It wasn't, of course. Face it: most every guy in America, the average guy is for pussy. To buy it, cheat it, steal it, get it however possible. What can the Army do? Announce? "There will be girls in. And they'll be starving. And they'll be telling you, 'My mother, my father, my sister, my brother is starving too.' And they'll be selling it, gentlemen, and if you touch it: article fifteen. Or a summary court." Say if you send every second man in your platoon to Leavenworth. You realize, Gee, I have twenty people now. I'm going around at half strength now. I say if a little pussy keeps a platoon together, a little pussy they've got.

At twilight, two of those boomboorn girls came by. Dressed up and heavily made up for going to God-knows-where: the rouge on, the powder caked on, the "dink" or whatever the Vietnamese straw hats are on. One girl, one of her front two teeth wath mithing: she talked like thith. And looked stupefied, like a girl looking for the license plate of the truck that hit her, I don't know. A dumb-looking broad: the other was fairly flamboyant, though, and looked cute on a Honda fifty. A pimp in Italian shoes was driving it and telling guys, "Forty dollars."

The men acted natural about it. Cool, or what is the word? Blasť. As if, They're extremely lucky if I sleep with them. I can have any girl in Asia--but I could hear and I went outside. I said, "Sergeant, where are the bridge guards?"

"They're with the boomboom girls."

"Get them guarding the bridge," I said, and I broke the party up. "Men! You're a little horny now. But forty dollars--! Don't be damned fools." The pimp, it happened, was angry, anyhow: the troops had ridden his Honda around, and after getting it back again he left us. The boomboom girls too.

Pretty soon, up came three other motorbikes, six other boomboom girls, and their mamasan: madam. I was inside again but I heard the bidding. And bitching. And haggling. And everything, and I just couldn't take it. Remember: the Red Cross is great but not that great, the GIs are old enough to fight, to vote (or they should be) and make themselves money and spend it. And some would be dead in a month, so I went outside and I said, "Now Mamasan. You want twenty dollars. I have twenty soldiers. One dollar one GI."

"No no."

"One dollar every time."

"No no--" She compromised on $4 every man. All the girls all the night.

So there were who? Two girls in two of the bunkers--no, one girl in two of the bunkers. And two girls in two of the bunkers, right? And the mamasan--well, I had relieved a Negro lieutenant and he had briefed me. "She doesn't screw. Do you know, though? She is all right. She is twenty-eight. She stays here in the command bunker. Yours." All right, and I had invited the mamasan in. There were no chairs inside, only a pair of double-decker bunks made out of ammunition cans on PSP: the runway stuff. But being shy of a GI's bed, the mamasan sat on a Vietnamese mat on the bunker floor. She wore a Saigon: a long white gown, and a white pair of pants underneath it. Some paraffin in a C-ration can created sort of a chandelier to illuminate her. A very beautiful woman.

I said, "My name is Rusty."

She said, "My name--Susie."

I said, "Do you live around here?" I admit it, I'm shy about girls. I have to ask silly questions if I'm at a cocktail party back in Miami. "Do you live in Miami?" "Yeah." "Well gee. What part of Miami?" "The Shores." "Well gee. Do you work in Miami? Or do you always run to New York--" Stupid questions. Same as I asked of Susie in the command bunker then, but I didn't care: I would break the ice. Already, Susie had asked me to sit with her: I had jumped to it. I had thought, It may be the first step. I confess, I wanted to sleep with her.

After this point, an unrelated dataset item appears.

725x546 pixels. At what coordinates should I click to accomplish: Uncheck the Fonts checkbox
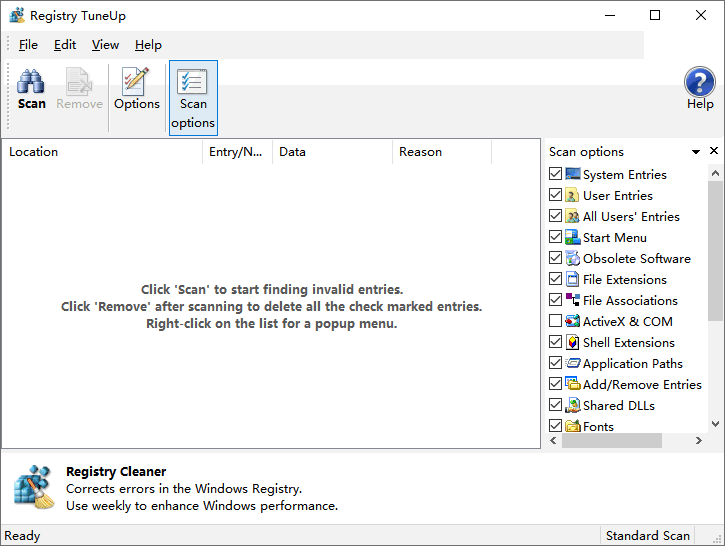555,426
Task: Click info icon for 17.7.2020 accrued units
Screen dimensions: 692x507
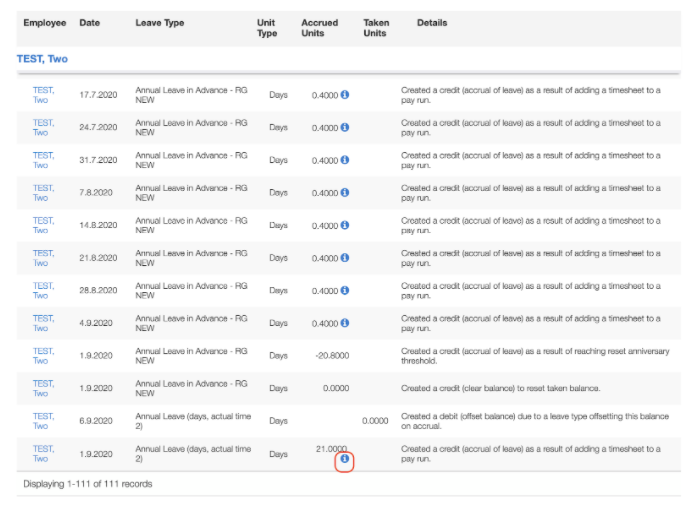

Outside, I would hear the GIs get a little too rowdy, a little rambunctious. I would get up (I kept my RTO inside) and I would say, "We're still in Vietnam. We're not raising hell at Coney Island." Other times, I would see if the bridge guards were on. And once--I had said to Susie, "Cigarette?" I had them across on the ammunition crates, and I had started up. She being a Vietnamese she jumped up and right up into the C-ration paraffin can. It spilled, and Susie said, "Ow--" "Oi--" "Oh--" something in Vietnamese, and she hurried out. I followed her.

Susie was at the river: kneeling, letting her hair in, and rinsing the paraffin out. Or trying to, because, of course, it just became lumps, and Susie had to go back inside to try instead with a cheap plastic comb. Remember if you're at a swimming pool and a girl's putting suntan oil on? You go? You help rub it on? This combing gave me an in. Susie was a bit hesitant (in Vietnam a man doesn't comb a woman's hair), but I sat down and I began. I felt great compassion for Susie. I wished that I could kiss and caress her--if she would let me. Suddenly, one of her girls ran in saying a GI had hit her. Had popped her one. I asked the soldier, "Did you?"

"Hell no! She wouldn't screw for us."

"I do one time all GI! No do two times all GI!"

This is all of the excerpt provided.